-- Task --
Output only the stretch of the listing that starts at the line containing "Click the Eastlakes" and ends at the line containing "Given: Open the www.ucl.ac.uk/ug-reqs link", reproduced exactly with both ends.

-- Dataset entries --
'''

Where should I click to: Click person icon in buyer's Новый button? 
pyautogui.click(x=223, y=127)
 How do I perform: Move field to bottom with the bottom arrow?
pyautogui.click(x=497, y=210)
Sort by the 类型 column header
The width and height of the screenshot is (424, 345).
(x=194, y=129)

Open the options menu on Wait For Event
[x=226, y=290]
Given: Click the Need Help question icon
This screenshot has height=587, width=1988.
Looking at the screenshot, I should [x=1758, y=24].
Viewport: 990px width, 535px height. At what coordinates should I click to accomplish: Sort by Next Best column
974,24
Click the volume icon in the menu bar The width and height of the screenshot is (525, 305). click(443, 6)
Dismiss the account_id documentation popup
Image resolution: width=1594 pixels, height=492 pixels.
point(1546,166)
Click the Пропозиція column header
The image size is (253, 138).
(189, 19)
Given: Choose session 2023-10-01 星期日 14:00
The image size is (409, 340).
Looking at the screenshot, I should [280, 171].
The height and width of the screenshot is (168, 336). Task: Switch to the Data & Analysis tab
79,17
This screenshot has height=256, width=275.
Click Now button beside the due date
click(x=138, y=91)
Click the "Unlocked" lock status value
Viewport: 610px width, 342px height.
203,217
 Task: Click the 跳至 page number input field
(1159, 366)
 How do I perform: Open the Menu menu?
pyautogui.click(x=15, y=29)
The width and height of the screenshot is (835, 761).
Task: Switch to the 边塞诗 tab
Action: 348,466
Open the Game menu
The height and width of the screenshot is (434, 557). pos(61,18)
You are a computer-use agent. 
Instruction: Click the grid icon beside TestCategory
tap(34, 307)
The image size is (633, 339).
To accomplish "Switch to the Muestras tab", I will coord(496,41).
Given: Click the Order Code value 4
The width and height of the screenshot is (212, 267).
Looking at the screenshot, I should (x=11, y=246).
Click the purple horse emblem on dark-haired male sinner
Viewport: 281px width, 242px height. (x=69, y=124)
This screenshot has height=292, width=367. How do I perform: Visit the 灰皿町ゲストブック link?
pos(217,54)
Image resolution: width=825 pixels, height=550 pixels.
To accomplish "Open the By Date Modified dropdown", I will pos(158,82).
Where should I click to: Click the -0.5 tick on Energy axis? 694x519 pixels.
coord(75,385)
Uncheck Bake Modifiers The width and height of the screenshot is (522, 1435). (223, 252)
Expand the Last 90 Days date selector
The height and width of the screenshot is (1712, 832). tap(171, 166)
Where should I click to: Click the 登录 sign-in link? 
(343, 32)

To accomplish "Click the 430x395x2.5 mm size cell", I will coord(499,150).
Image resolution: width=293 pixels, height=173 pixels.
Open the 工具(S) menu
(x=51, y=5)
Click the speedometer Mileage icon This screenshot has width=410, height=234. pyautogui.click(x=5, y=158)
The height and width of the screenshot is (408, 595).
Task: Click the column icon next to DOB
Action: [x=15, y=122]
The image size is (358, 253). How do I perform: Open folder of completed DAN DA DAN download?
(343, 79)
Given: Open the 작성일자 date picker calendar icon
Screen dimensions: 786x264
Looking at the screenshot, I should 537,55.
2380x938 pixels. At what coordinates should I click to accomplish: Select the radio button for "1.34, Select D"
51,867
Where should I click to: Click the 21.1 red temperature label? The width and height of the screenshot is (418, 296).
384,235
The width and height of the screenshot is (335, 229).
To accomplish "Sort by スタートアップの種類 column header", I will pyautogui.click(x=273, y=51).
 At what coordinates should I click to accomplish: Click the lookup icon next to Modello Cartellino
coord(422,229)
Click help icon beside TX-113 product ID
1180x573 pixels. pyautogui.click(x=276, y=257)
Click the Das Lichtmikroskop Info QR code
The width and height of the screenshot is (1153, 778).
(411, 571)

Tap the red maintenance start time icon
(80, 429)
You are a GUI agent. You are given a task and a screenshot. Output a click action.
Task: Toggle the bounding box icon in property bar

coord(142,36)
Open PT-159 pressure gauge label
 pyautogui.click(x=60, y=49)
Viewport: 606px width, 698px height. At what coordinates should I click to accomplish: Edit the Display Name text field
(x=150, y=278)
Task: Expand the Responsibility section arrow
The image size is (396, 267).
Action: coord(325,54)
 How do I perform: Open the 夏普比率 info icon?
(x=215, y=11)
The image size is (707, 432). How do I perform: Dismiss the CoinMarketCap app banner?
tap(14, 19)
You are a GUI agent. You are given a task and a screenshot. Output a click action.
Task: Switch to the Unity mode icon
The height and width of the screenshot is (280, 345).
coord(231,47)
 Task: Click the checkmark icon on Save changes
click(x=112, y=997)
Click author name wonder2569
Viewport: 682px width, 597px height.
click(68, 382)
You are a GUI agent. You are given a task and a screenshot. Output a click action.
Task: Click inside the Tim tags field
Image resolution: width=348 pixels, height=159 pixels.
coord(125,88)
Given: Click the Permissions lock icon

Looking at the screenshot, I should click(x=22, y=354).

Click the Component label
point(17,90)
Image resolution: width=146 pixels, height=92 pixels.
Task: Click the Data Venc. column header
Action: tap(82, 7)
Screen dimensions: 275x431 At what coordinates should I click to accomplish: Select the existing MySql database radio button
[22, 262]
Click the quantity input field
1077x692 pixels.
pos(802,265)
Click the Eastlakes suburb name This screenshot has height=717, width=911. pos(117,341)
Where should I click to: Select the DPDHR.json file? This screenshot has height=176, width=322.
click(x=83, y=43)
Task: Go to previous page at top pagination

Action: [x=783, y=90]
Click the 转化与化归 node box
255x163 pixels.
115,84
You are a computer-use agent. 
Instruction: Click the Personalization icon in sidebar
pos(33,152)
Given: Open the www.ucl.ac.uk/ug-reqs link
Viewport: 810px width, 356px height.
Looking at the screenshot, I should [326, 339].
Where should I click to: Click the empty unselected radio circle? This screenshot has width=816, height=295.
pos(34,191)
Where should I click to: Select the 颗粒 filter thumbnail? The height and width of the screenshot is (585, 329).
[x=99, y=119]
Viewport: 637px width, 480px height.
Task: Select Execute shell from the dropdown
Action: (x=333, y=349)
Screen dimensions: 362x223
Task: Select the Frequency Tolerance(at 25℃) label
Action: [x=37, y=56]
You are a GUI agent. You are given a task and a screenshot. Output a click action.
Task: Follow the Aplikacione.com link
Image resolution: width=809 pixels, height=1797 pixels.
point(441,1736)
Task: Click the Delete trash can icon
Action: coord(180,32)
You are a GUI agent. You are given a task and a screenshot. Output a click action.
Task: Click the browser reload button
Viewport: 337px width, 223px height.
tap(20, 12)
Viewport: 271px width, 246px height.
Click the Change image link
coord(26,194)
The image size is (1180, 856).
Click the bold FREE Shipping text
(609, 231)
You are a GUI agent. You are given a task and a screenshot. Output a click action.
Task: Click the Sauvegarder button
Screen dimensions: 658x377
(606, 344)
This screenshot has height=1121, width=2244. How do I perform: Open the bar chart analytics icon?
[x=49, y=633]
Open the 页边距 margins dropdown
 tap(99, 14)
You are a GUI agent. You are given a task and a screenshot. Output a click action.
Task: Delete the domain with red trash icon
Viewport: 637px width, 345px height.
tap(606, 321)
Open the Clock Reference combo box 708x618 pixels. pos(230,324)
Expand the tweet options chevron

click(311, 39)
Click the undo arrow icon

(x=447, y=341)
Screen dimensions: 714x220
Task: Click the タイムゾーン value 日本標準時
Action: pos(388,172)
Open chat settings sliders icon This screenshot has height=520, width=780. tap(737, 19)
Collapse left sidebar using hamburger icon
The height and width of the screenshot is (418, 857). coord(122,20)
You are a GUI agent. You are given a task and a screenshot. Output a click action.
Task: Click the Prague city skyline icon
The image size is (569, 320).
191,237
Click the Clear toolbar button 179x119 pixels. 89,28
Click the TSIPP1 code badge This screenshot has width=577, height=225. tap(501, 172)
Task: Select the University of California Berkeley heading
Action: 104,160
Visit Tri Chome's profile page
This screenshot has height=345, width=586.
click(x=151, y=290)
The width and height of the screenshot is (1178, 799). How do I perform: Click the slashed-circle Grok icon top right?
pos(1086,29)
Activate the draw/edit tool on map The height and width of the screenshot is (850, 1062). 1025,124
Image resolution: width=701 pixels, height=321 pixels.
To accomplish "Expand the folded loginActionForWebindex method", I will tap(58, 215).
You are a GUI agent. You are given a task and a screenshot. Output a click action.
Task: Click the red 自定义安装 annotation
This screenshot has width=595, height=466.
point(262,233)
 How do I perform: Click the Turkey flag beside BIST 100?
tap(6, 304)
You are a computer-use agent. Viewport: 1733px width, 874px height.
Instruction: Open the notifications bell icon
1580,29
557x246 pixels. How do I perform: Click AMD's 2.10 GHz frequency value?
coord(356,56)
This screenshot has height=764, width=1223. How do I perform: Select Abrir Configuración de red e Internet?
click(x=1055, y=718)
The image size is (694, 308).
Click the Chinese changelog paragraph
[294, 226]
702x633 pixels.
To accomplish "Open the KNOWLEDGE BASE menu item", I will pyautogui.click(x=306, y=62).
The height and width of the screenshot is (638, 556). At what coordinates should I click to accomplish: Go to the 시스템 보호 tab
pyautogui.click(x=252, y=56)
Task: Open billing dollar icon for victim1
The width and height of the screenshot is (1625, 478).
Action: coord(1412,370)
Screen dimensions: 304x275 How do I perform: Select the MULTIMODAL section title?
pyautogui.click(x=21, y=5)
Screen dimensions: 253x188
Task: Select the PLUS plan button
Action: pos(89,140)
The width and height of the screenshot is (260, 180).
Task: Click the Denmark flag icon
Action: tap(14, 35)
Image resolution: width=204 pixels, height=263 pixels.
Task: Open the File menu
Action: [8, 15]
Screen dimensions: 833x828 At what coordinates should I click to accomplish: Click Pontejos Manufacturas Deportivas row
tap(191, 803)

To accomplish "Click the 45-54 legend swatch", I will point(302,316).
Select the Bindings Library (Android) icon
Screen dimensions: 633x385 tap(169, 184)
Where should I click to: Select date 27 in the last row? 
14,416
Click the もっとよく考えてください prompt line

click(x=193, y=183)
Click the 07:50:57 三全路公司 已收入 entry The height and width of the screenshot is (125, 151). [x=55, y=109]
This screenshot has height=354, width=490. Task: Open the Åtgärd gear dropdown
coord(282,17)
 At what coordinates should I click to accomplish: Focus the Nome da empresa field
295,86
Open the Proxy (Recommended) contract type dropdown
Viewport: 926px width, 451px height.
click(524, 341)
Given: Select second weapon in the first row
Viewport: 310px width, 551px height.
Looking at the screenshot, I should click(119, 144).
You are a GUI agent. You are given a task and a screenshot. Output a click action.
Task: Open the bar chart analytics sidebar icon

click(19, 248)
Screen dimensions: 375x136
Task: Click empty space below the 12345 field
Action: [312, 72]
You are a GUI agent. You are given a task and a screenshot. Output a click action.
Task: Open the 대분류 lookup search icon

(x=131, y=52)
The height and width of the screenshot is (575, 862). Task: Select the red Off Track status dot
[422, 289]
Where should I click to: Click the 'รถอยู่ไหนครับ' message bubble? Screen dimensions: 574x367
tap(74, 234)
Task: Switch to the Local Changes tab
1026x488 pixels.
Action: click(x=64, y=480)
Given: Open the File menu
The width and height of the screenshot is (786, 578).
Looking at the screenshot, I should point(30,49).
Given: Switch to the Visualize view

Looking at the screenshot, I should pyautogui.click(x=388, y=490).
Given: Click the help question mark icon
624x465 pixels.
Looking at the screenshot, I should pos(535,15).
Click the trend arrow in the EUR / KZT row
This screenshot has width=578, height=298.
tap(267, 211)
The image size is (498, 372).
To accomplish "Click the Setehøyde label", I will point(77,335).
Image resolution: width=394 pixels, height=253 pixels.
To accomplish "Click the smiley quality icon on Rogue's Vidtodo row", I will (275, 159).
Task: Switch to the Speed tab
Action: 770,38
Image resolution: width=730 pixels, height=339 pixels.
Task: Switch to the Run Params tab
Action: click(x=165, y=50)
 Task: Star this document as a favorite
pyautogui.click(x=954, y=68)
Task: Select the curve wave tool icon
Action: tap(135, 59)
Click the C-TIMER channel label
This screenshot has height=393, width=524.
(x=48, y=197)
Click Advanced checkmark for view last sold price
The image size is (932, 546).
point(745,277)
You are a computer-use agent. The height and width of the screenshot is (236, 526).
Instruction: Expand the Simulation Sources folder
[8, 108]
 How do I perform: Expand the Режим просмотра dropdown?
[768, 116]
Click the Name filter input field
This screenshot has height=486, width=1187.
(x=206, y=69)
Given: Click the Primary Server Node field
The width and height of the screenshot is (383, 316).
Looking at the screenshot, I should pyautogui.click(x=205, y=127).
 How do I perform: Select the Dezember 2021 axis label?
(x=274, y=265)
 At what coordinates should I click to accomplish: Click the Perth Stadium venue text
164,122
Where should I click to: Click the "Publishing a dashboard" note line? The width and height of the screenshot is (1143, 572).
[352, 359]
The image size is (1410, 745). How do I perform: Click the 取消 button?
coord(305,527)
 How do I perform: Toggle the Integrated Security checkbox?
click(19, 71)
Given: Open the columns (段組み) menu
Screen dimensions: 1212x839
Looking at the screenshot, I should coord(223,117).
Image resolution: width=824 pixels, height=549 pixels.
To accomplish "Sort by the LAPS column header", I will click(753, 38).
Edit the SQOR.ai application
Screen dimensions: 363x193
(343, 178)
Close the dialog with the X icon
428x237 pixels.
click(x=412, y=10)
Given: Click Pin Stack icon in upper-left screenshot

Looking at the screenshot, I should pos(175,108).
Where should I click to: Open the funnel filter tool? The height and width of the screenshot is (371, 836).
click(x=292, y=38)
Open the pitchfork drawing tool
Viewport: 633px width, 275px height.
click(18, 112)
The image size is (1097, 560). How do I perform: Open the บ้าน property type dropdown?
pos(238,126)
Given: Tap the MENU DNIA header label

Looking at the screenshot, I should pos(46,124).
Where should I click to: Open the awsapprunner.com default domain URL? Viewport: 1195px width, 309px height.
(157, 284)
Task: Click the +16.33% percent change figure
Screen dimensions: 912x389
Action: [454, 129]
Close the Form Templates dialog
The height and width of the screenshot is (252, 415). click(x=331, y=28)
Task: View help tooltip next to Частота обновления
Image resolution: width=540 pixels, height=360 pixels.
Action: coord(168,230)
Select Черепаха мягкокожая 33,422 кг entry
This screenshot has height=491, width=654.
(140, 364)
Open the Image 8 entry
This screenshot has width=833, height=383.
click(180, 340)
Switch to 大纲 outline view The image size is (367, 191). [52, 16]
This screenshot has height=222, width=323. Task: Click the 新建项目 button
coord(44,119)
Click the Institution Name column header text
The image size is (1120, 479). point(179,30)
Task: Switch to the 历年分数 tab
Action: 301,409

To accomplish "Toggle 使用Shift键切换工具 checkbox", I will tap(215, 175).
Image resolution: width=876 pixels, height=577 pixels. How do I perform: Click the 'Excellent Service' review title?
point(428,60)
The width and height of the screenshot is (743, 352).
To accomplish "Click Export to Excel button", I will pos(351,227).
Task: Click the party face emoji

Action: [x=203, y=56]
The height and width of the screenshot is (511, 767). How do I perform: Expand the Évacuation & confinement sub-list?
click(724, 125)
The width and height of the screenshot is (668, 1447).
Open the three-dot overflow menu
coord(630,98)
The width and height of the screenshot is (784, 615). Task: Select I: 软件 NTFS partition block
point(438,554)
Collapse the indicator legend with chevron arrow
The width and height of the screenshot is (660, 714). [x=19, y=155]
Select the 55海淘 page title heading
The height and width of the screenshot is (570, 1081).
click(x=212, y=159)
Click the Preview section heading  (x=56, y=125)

'''

-- Output below --
Click the Eastlakes suburb name This screenshot has height=717, width=911. pos(117,341)
Where should I click to: Select the DPDHR.json file? This screenshot has height=176, width=322.
click(x=83, y=43)
Task: Go to previous page at top pagination

Action: [x=783, y=90]
Click the 转化与化归 node box
255x163 pixels.
115,84
You are a computer-use agent. 
Instruction: Click the Personalization icon in sidebar
pos(33,152)
Given: Open the www.ucl.ac.uk/ug-reqs link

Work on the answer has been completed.